Frédérique Vidal assure que pour les plus petits campus, « les étudiants pourront être envoyés dans un centre de proximité, avec des créneaux dédiés ».

« La politique du quoi qu’il en coûte s’est arrêtée aux portes des universités »

Autre aspect de cette rentrée universitaire : le niveau de vie des étudiants. La crise sanitaire a paupérisé un grand nombre d’étudiants, ces derniers ne pouvant plus recourir à des jobs à côté de leurs études. Au Sénat, la précarité étudiante a fait l’objet d’une mission d’information qui a conclu à la nécessité de réformes structurelles. La mise à plat du système de bourses figure au premier rang de leurs propositions. Des propositions consensuelles y compris sur les bancs de la droite, majoritaire au Sénat.

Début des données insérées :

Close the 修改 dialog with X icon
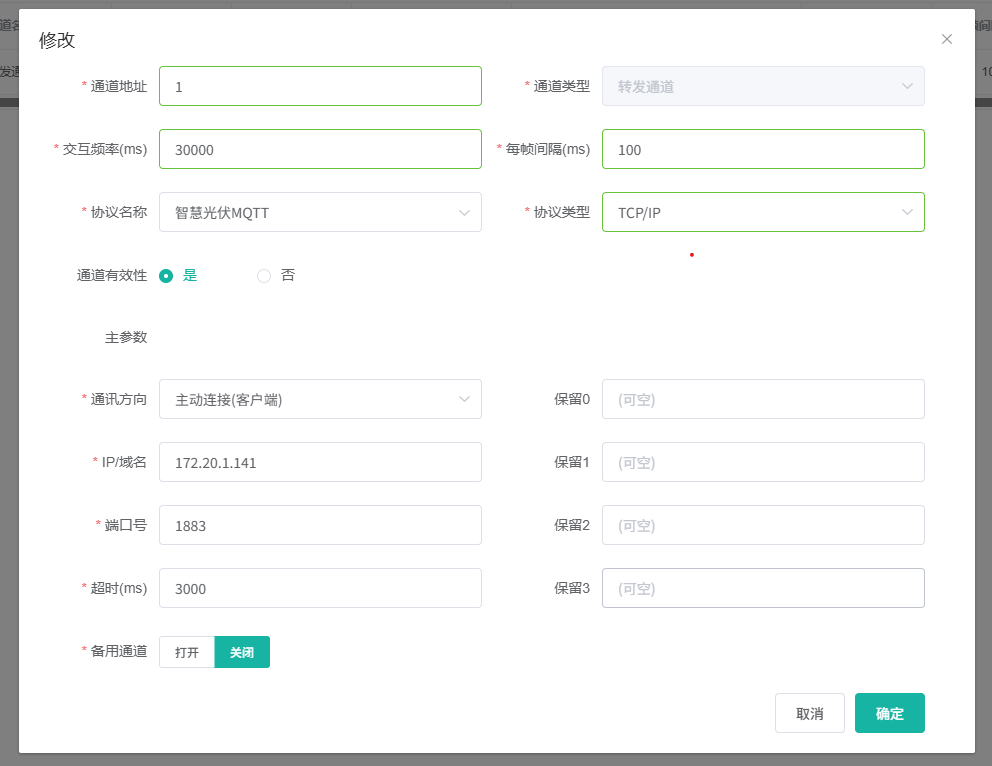Screen dimensions: 992x766 (x=947, y=39)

En janvier 2020, le président de la République avait annoncé vouloir réformer les bourses sur critères sociaux. Depuis, plus rien. Une revalorisation des bourses de 1 % pour la rentrée a cependant été annoncée. « Une augmentation qui couvre à peine l’inflation », soulignait le syndicat étudiant, L’alternative. « La politique du quoi qu’il en coûte s’est arrêtée aux portes des universités », peste Pierre Ouzoulias face à ces mesures jugées insuffisantes.

Pour le sénateur LR, Laurent Lafon, « le gouvernement mise sur un retour à la normale avec la reprise des petits boulots pour les étudiants ». Le sujet est, selon lui, reporté tout comme celui de la construction de logements étudiants qui dans certaines zones tendues représentent un coût écrasant.

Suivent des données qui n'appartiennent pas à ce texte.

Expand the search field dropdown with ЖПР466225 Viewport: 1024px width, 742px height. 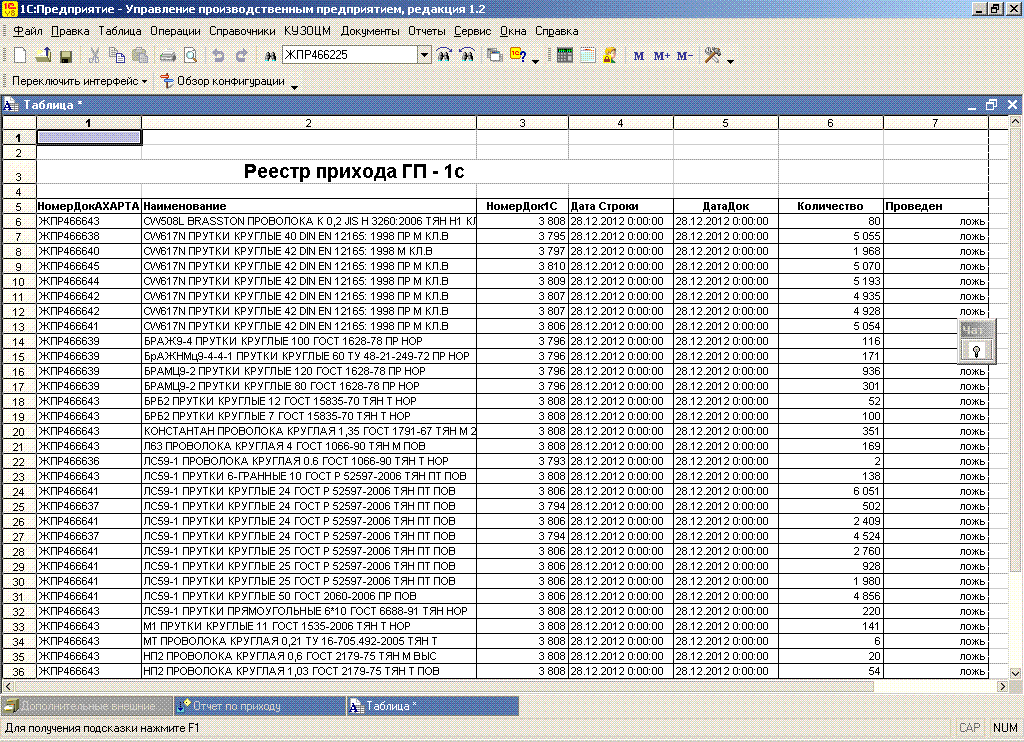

« Le gouvernement n’a pas pris la mesure de la précarité étudiante », estime Mélanie Luce de l’Unef. Une annonce appuie particulièrement ce constat : la suppression des repas à 1 euro pour les non boursiers. « Cela représente quand même 276 euros en moyenne par an ! »

Alors que 2,8 millions d’étudiants s’apprêtent à faire leur rentrée, les associations syndicales attendent toujours un geste de la ministre de l’Enseignement supérieur.